Sometimes, it depends on other factors. I am cheap. I will willing pay for
commercial level tools, but I like to keep them in as pristine condition as
possible. So, a new tool, (if appropriate), say an electric drill, will
receive a coat of Armor-all, especially on the plastic surface, immediately
on purchase. Armor-all (and there are other such products) more or less
repels dirt and grease.
Hand planes are completely different kettle of fish. For working planes (as
opposed to display planes), break them down to their individual components,
removing the handles completely. Remove the planes from the washer, before
the drying cycle and hand dry each component, with a clean soft rag.
THOROUGHLY dry each component. Then, coat each component, individually with
the wax. The process will remove any dirt and grime (from the smallest
crevasses) that may have accumulated over time. It will closely resemble a
plane. If you fail to thoroughly dry the item, it will closely resemble a
mass of rust. (Of course, this method will remove most of the patina highly
prized by collectors, and is a great way to take an expensive collectable
plane and reduce it's value significantly).

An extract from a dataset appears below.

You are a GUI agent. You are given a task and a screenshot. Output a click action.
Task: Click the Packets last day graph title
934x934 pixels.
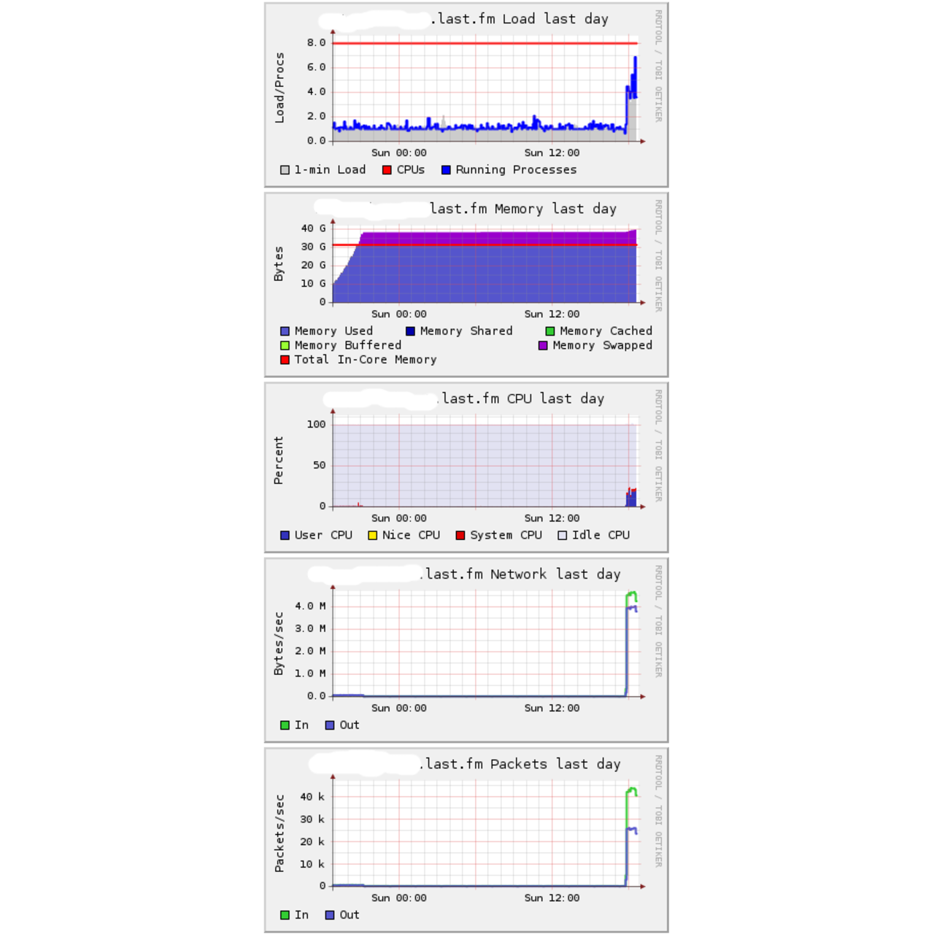tap(522, 764)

One "old-timer" has taught me a valuable lesson for garden tools. His
ancient shovels and hoes are in magnificent condition. He thoroughly cleans
them after every use, (no matter how minor), and again uses an oily rag. At
least once a year, every wooden handle is re-coated with linseed oil. BTW,
his tools are very slowly disappearing. He sharpens his shovels and hoes
just as any craftsman would sharpen a saw. There is a small, but
perceptible ease when using his tools, as compared to blunt tools most use.